> What the exercise asks
Return every line of the material below that contains the string "moderation". Case counts.

> Records supplied
★ ★ ★ ★ ★ ★ ★
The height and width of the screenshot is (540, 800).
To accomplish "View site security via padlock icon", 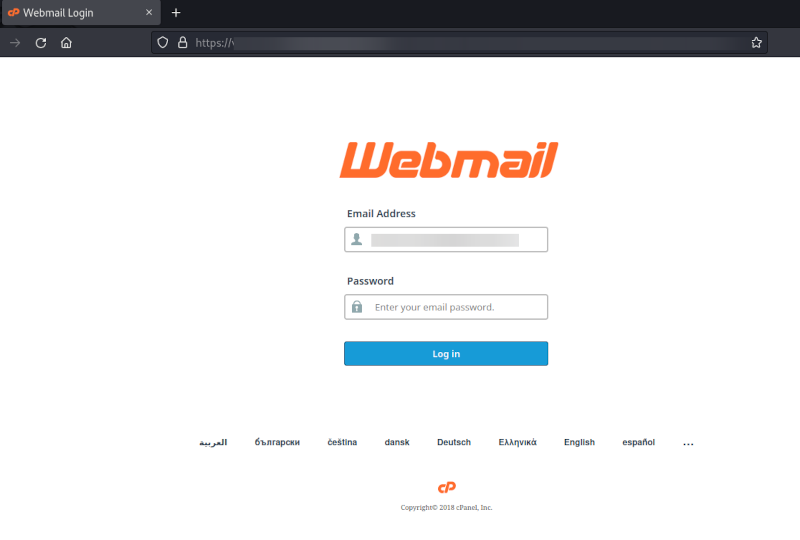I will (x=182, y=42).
★ ★ ★ ★ ★ ★ ★
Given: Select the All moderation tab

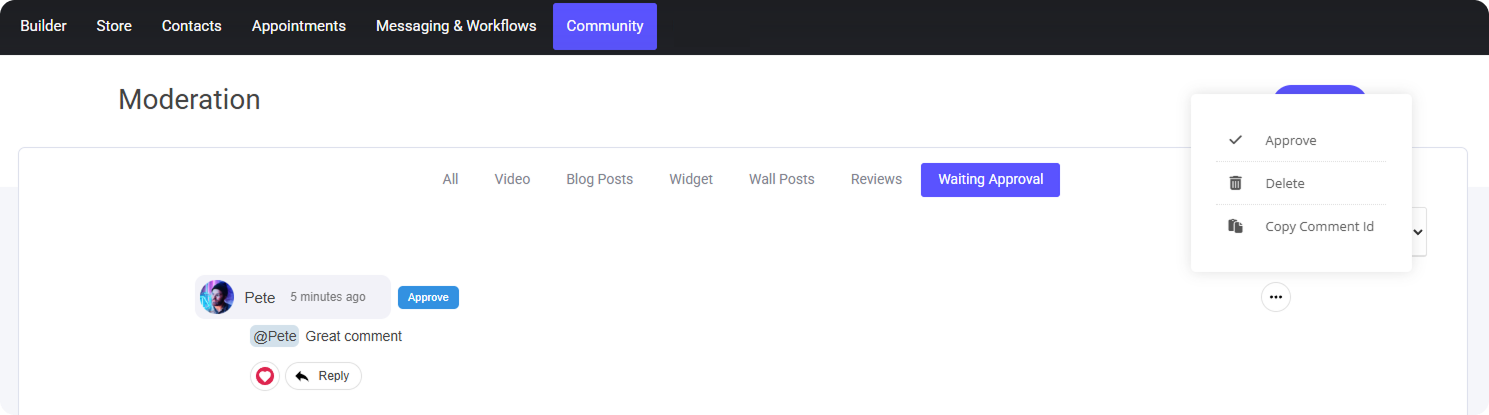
★ ★ ★ ★ ★ ★ ★
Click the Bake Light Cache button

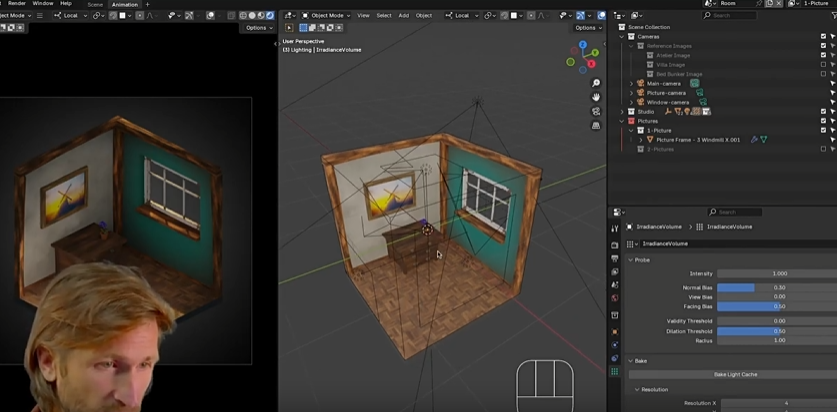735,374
★ ★ ★ ★ ★ ★ ★
> The answer
Given: Select the All moderation tab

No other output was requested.